This mistake should be obvious to people who have weighed themselves at the gym and then subtracted a few pounds to allow for the weight of their shoes and clothes: wearing heavier clothes doesn’t change their bodyweight. Similarly, subtracting imports that were included in C, I, or G expenditures does not reduce the “weight” of GDP. Still, this mistake is so common that such folks as Trump administration trade adviser Peter Navarro (a Harvard economics PhD, no less), political figure Pat Buchanan, countless economics reporters, and others who should know better routinely make it.
One of the reasons this error persists is that it echoes another mistaken but intuitively compelling idea: the imported goods could have been made domestically, and thus would have added to domestic employment. To show that this intuition is false, economists recite the theory of comparative advantage. Unfortunately, trying to explain what has been called the most counterintuitive idea in social science is not a winning debate strategy.

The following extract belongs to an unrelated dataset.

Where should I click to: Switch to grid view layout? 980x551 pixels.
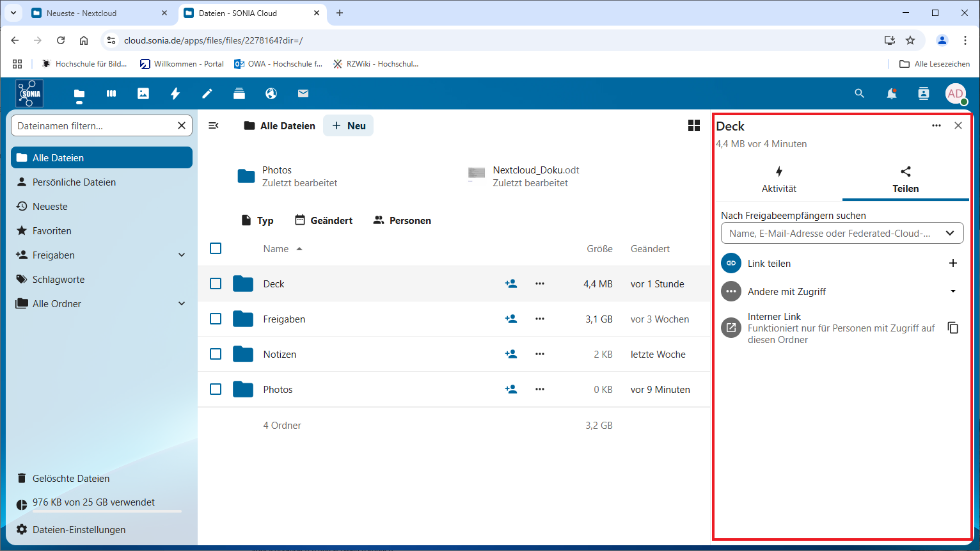(x=693, y=126)
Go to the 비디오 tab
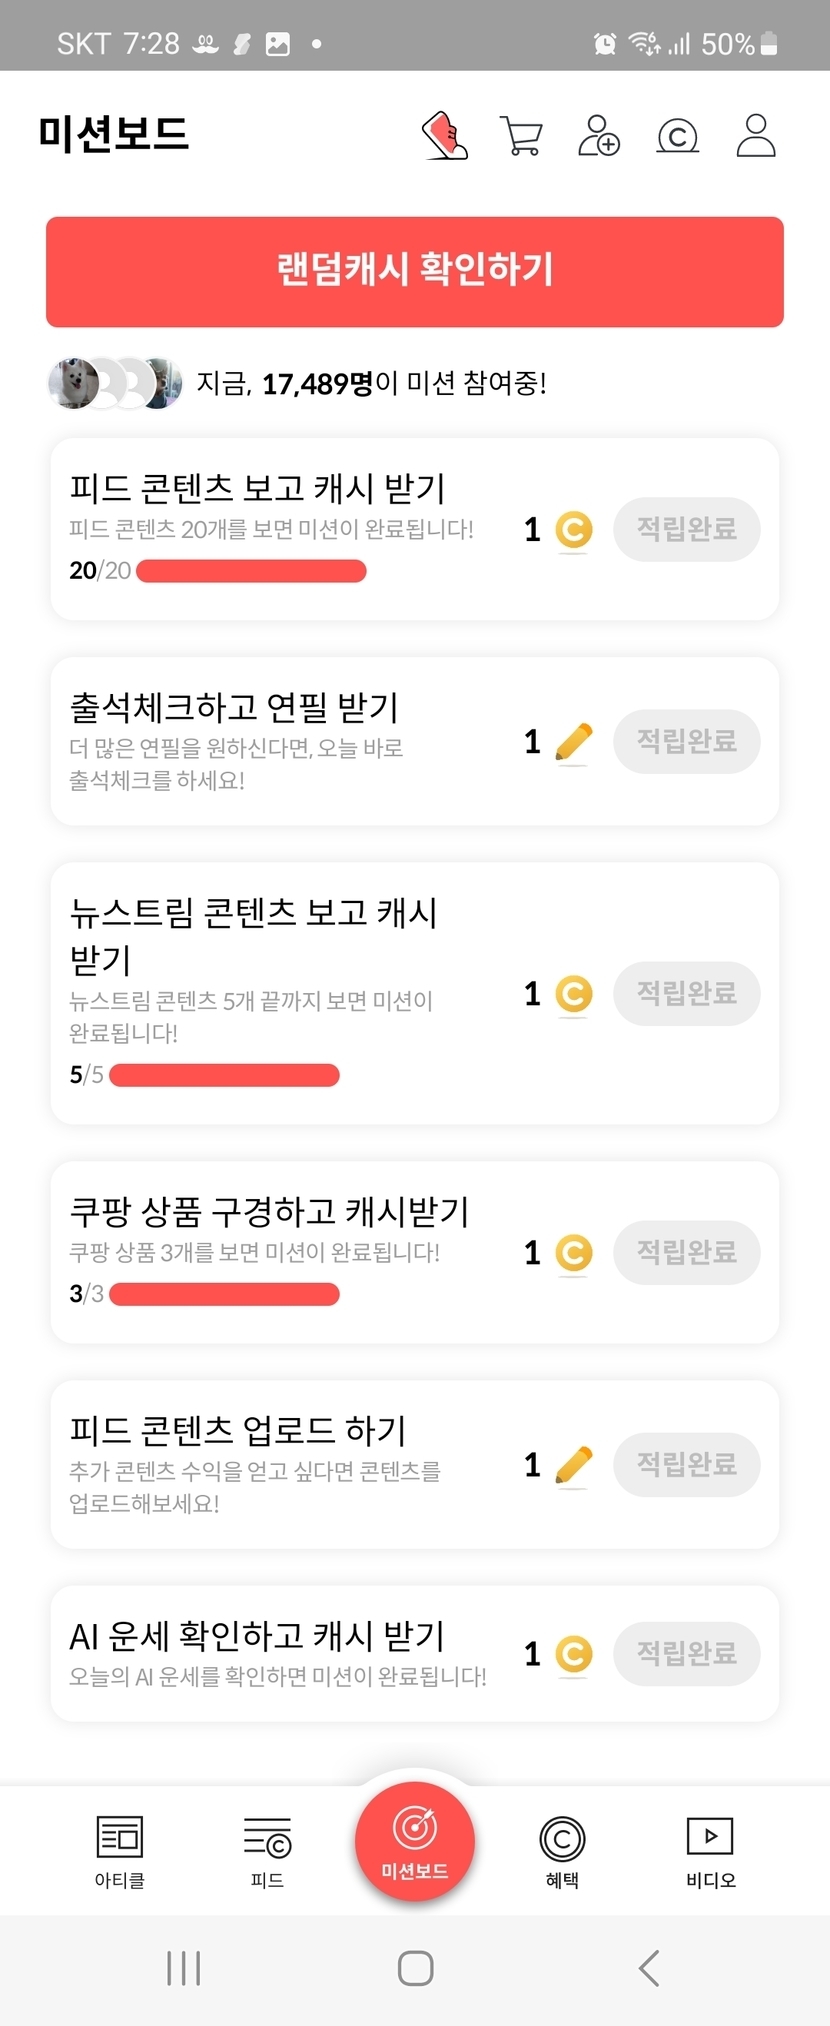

So here’s a different strategy: tell the story of the cocoa bean, one of many U.S. imports that increases American GDP and employment.
Cacao trees, which produce the bean, grow only in hot and humid conditions. Most of the world’s cacao comes from right along the equator; practically none comes from the United States. (American Samoa produces something like 0.0002% of the world’s crop). Yet the United States is one of the world’s largest chocolate producers, using cocoa beans imported from Ivory Coast, Ghana, Indonesia, Trinidad, and elsewhere.
I live just a few miles from Hershey, Pennsylvania, where enormous quantities of cocoa are processed daily by thousands of workers into Hershey bars, Reese’s Cups, Kisses, and other confections. Those jobs would not exist if not for the imported beans. Likewise, countless dairy farmers (including generations of my family), peanut farmers, sugar producers, and truckers depend on Hershey for work. Also, countless domestic dairies, bakeries, restaurants, cereal makers, and snack food makers use Hershey chocolate products in their wares.
The same is true for U.S. chocolate factories operated by Mars, Ghirardelli, Ferrara, and others. Most if not all of that production—and the tens of thousands of jobs behind it—would disappear without imported cocoa beans (though perhaps some would continue by using artificial or alternative flavors). That’s how this imported bean creates American domestic production and jobs, completely contrary to the explanations of Navarro, Buchanan, et al.
They would likely respond to this anecdote by saying that the destroyed jobs would be replaced by other jobs elsewhere in the economy. This is true, but the affected workers could move to those jobs now if they wanted to. Instead, they stick with chocolate-making because they are more productive and better paid. That is the point of the theory of comparative advantage: you produce what you can do more efficiently (like chocolate in Pennsylvania) and you import what others in the world can produce cheaper (cocoa beans).
This effect is not isolated to one temperamental tree. Cheap imported steel, aluminum, softwood lumber, and other inputs do the same thing. Even when domestic supplies of those inputs are available, the preferred foreign supplies result in higher employment and greater economic output in the United States by supplying a better intermediate good. It also works for finished goods; by importing, say, washing machines and solar panels, Americans free up more of their income to employ building contractors, dentists, artisanal bakers and vintners, musicians, mechanics, etc.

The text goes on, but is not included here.